* Exercise requirements: Format the listing below as a two-column CSV with the headers "prompt" and "answer", using only everything from the line containing "This screenshot has height=543, width=1375." down to the line containing "pos(747,309)". Put each text and its answer in their own quoted fields, replace line breaks with spaces, and leave out the pictures.

* Exercise inputs:
##########
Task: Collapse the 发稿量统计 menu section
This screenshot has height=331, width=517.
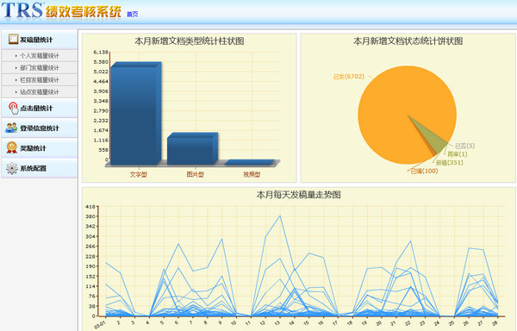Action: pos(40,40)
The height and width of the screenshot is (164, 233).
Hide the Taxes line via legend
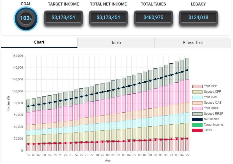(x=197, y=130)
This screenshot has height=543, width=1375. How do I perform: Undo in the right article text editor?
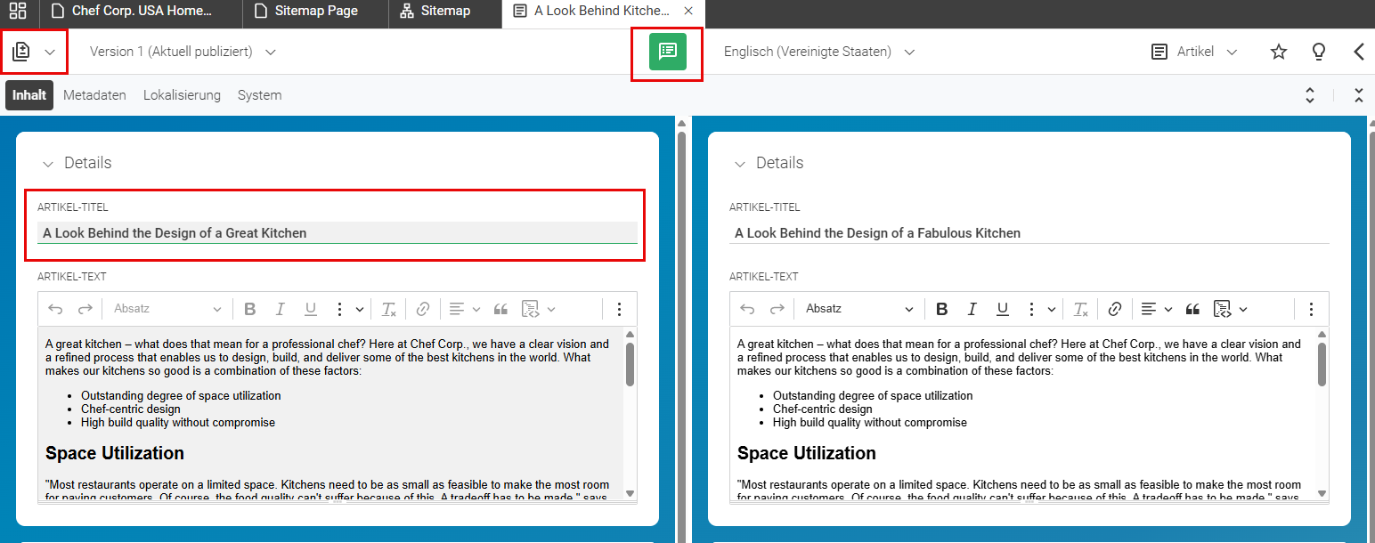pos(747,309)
##########
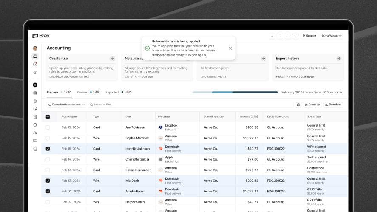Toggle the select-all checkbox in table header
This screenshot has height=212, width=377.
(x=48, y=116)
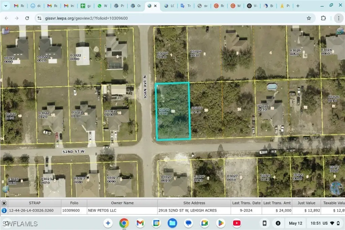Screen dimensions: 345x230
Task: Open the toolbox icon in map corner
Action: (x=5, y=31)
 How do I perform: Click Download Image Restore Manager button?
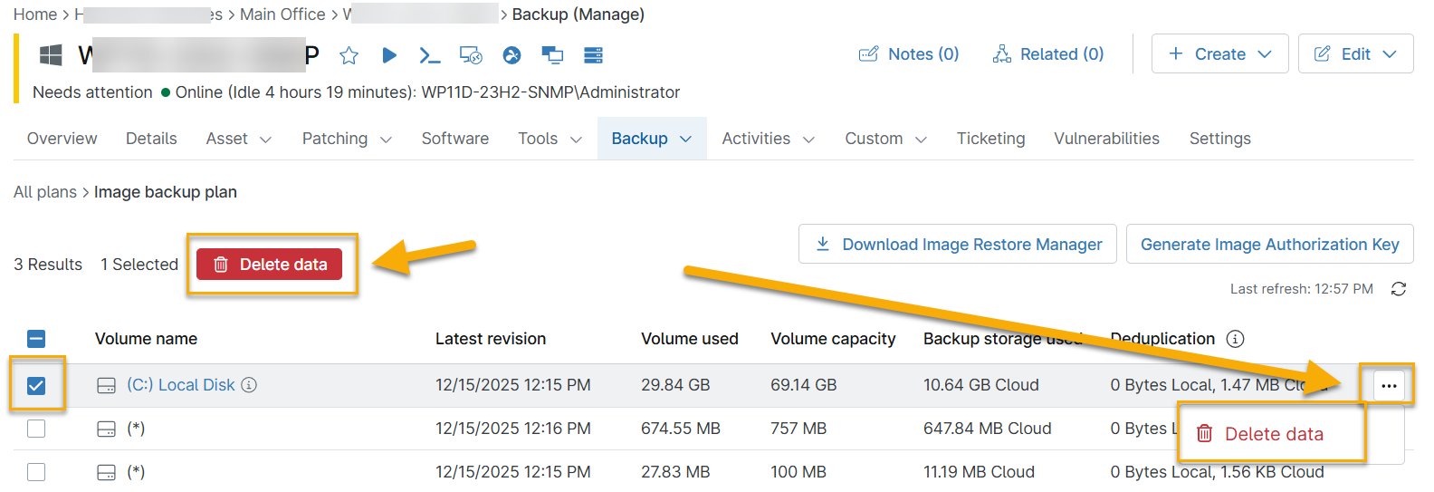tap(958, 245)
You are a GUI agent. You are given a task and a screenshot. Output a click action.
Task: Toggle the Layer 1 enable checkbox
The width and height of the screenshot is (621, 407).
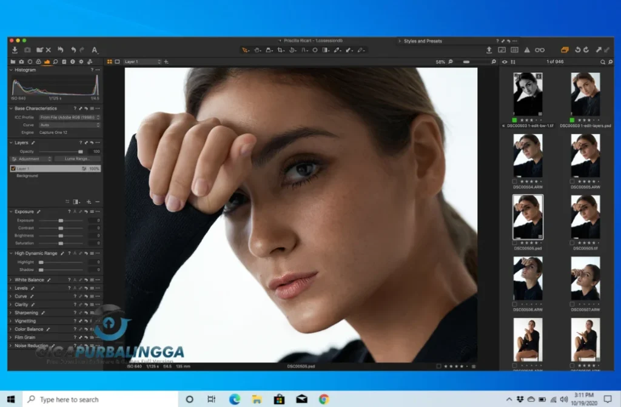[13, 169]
##########
* Solution to this exercise:
prompt,answer
"This screenshot has height=543, width=1375. How do I perform: Undo in the right article text editor?","pos(747,309)"